# Going as Dead!



## Annea (Aug 14, 2004)

Hi and welcome, I always think that the dead bride idea works, or prom queen. As for the make-uo are you doing gorey or just dead?

Those who feel they are touched by madness, sit down next to me.
Annea


----------



## Logee (Oct 22, 2004)

I like to go as gory, the scarier the better. Any thoughts?


----------



## LHALLOW (Aug 10, 2004)

Welcome Logee!!

There are so many great gory f/x kits out there,last year I did this noosed one as part of my hanged witch costume: http://www.costumehut.com/securestore/c163519p16283748.2.html
I also really like this burn victim one and am trying to talk my husband into wearing it this year. It would be good for a dead burn victim. Its REALLY gory!! http://www.halloweenexpo.net/burandscarki.html
They are available at Spirit and I'm sure other Halloween shops. 
Let us know what you decide to do!!

http://photos.yahoo.com/lhallow
"Beware the Jabberwock, my son! The jaws that bite, the claws that catch!"


----------



## molly (Oct 20, 2004)

Hi Logee,

I went as a dead person from the titantic and won first prize. It was a great costume but it was also the year of the movie. How about Carrie? That is cool....not too sure how you could pull it off though with the pigs blood poured onto your head. Please see my post and let me know what you think.

Molly


----------



## Logee (Oct 22, 2004)

Thanks Hallow, for the ideas those are great makeup pics. I like the burned dead guy the best...My husband is a fire fighter and that would be cool if I could find a dress at the Goodwill and burn it and go as a burned person from a fire. How can you safely burn a dress and make it look like it was torched and as per the makeup kit how could you do this just with the basic makeup kits for I am not near anyplace which sells such fancy ones.


Thanks again,

Logee


----------



## Logee (Oct 22, 2004)

Thanks Molly[8D], Carrie sounds hard not too sure how to pull it off like you said. I like Hallows idea of a burned person. 

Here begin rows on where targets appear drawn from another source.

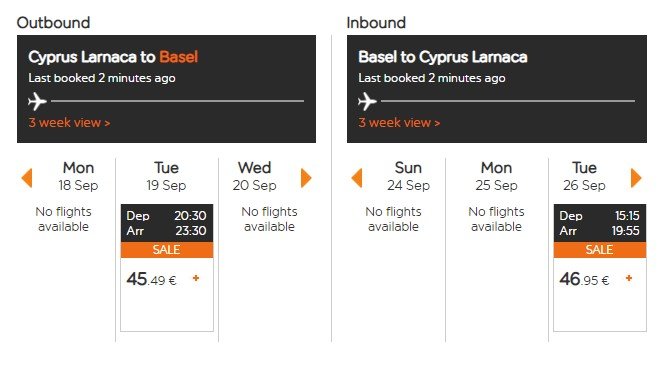The width and height of the screenshot is (666, 368).
Task: Click the Dep 20:30 Arr 23:30 time box
Action: (x=167, y=224)
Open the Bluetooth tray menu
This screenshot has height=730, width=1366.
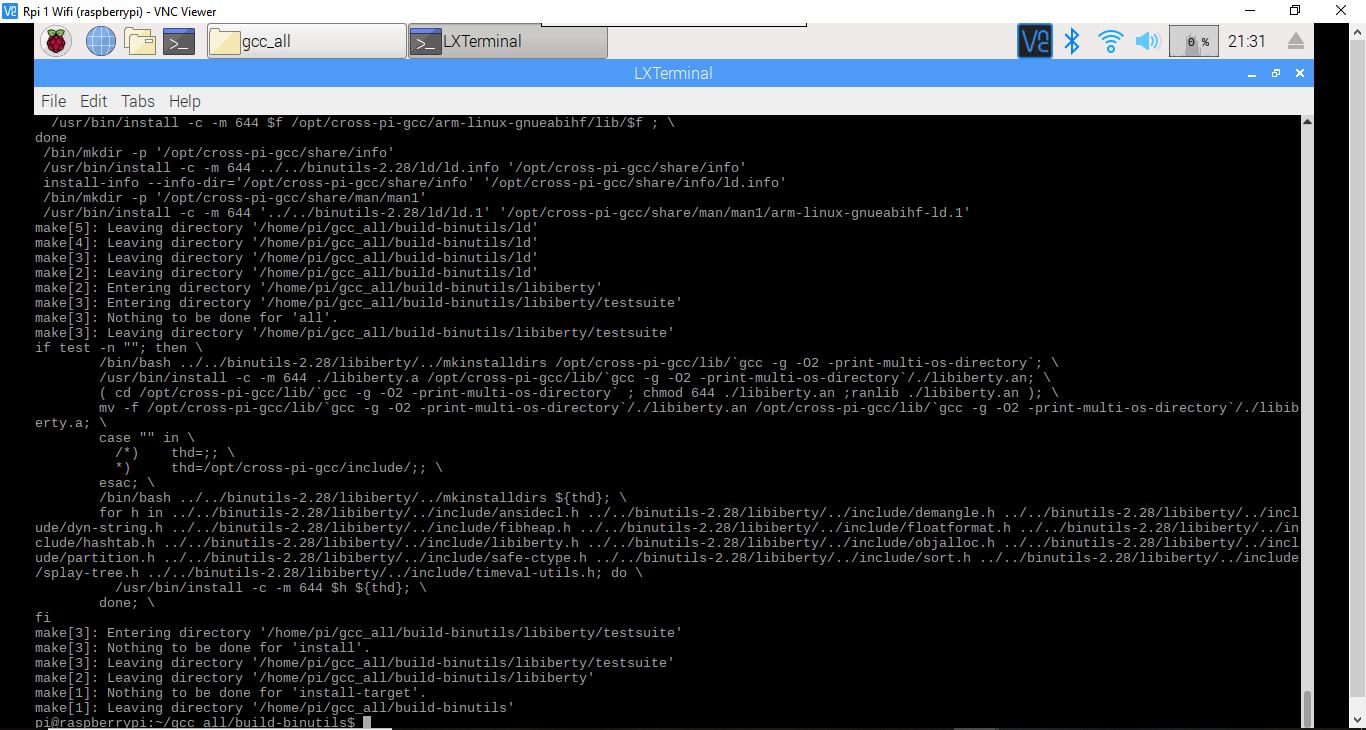(x=1072, y=41)
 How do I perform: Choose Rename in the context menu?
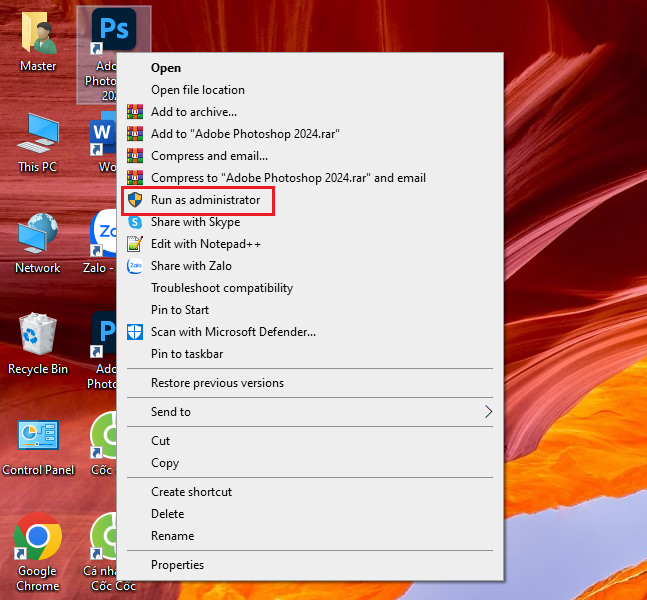pos(172,536)

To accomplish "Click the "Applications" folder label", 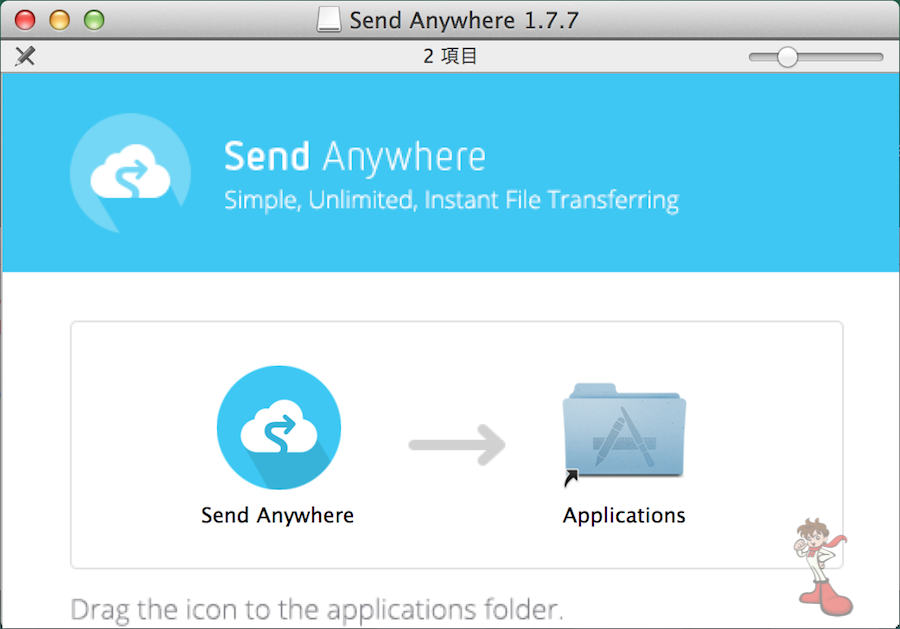I will (x=624, y=515).
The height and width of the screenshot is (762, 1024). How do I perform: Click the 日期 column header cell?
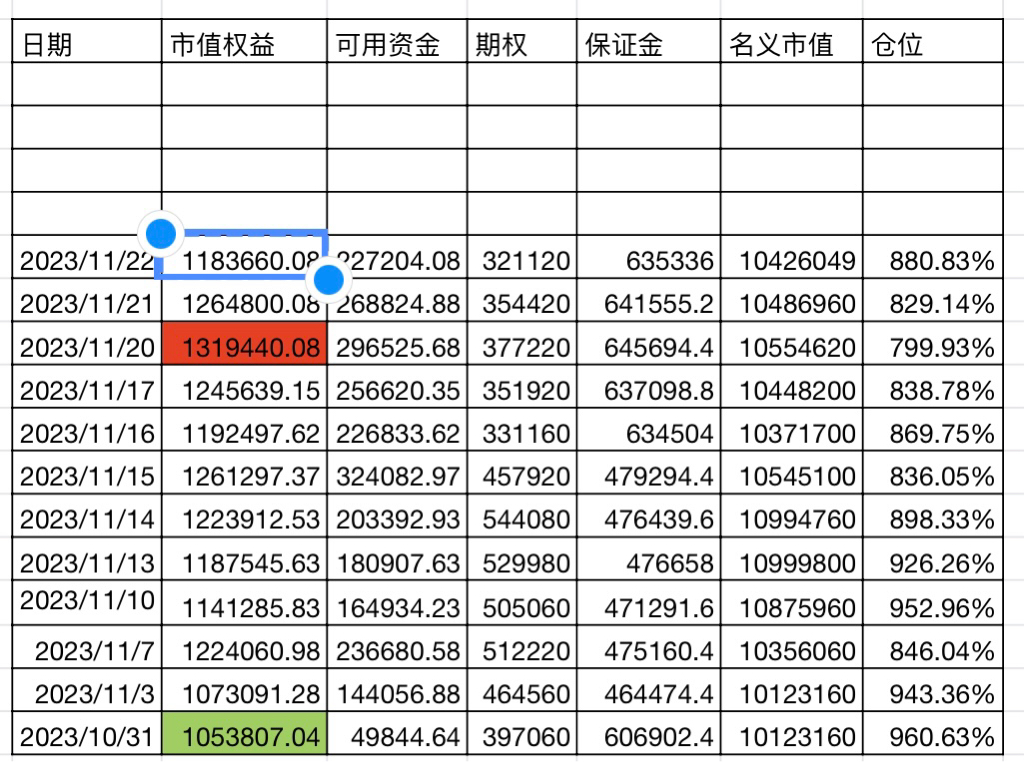pyautogui.click(x=86, y=45)
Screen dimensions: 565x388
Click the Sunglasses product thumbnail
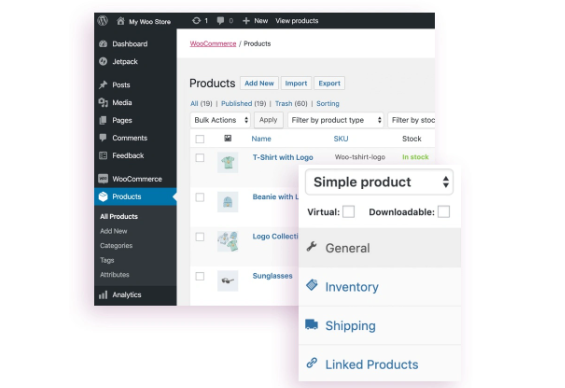[x=228, y=281]
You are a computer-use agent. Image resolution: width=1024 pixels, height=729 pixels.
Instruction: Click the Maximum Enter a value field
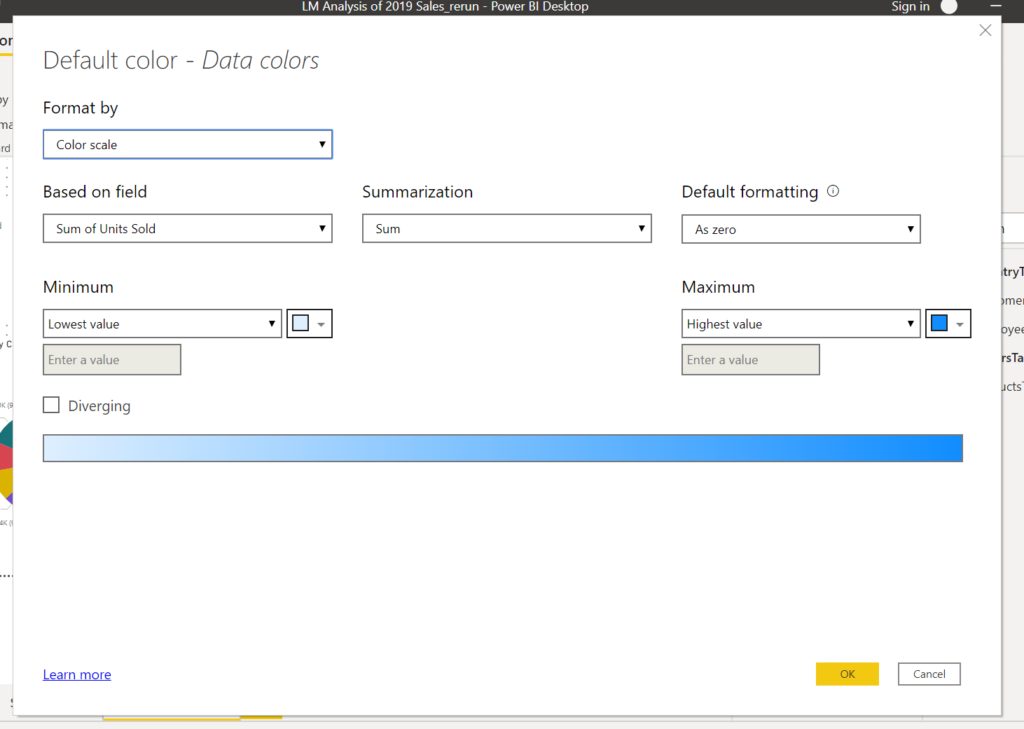(750, 360)
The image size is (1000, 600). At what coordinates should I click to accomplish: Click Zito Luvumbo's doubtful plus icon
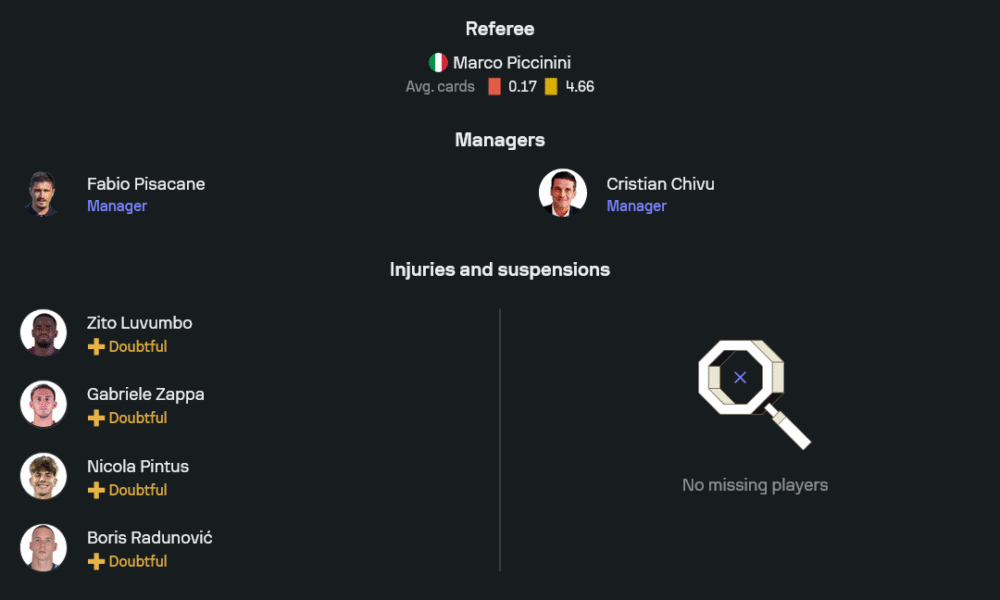tap(96, 347)
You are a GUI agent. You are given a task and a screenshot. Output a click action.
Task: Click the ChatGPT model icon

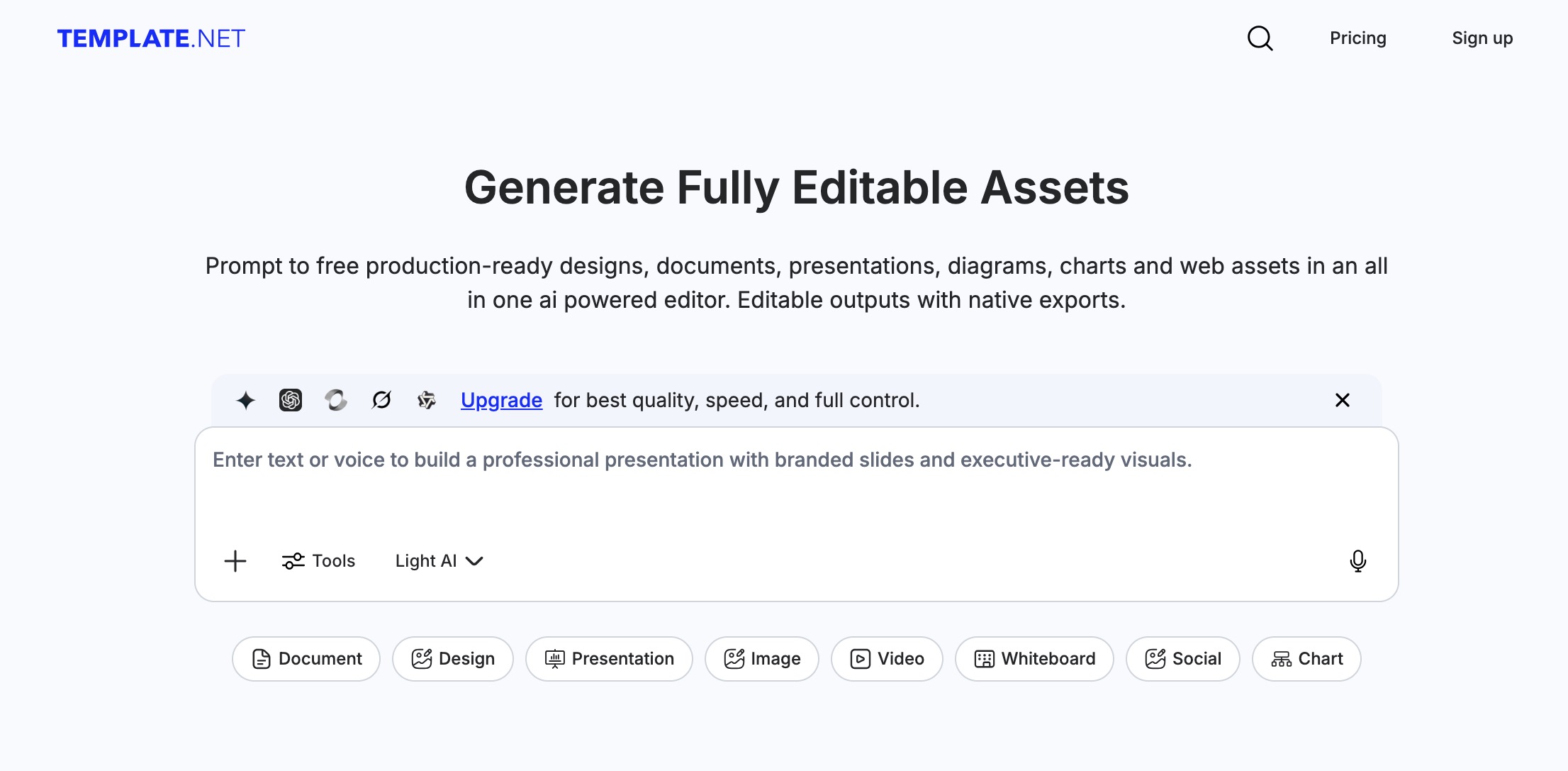pos(291,400)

Checked out your post and I think your husbands idea is great. 

Logee


----------



## LHALLOW (Aug 10, 2004)

Logee,

About torching the dress, we are going to play around with burning clothes this weekend and see which way works for us. If you have any ideas, let me know!! I think I am just going to buy the kit since I'm too lazy to put work into it, but you could probably acheive a similiar look with liquid latex and pieces of tissue. Here are some links to makeup sites I've used in the past:
http://www.allhallowseve.com/makeup/ 
http://www.gazettearchives.com/family2001/_disc4/0000019f.htm (this one says for a burn victim to use Rice Krispies)

http://photos.yahoo.com/lhallow
"Beware the Jabberwock, my son! The jaws that bite, the claws that catch!"


----------



## twistedsister (Sep 27, 2003)

Check out my website...There are many choices of dead, burnt and rotten corpse make-up jobs...If you see something you like I can explain the effect...

Check me out... http://www.xanga.com/home.aspx?user=twistedsisters_haunt


----------



## whynotgrl666 (Oct 12, 2003)

thanks twisted i have you in my favorites for ideas for me make up job... im all stocked up on knox geletin and kool aide too!!

all things considerd, i'll take the zero.


----------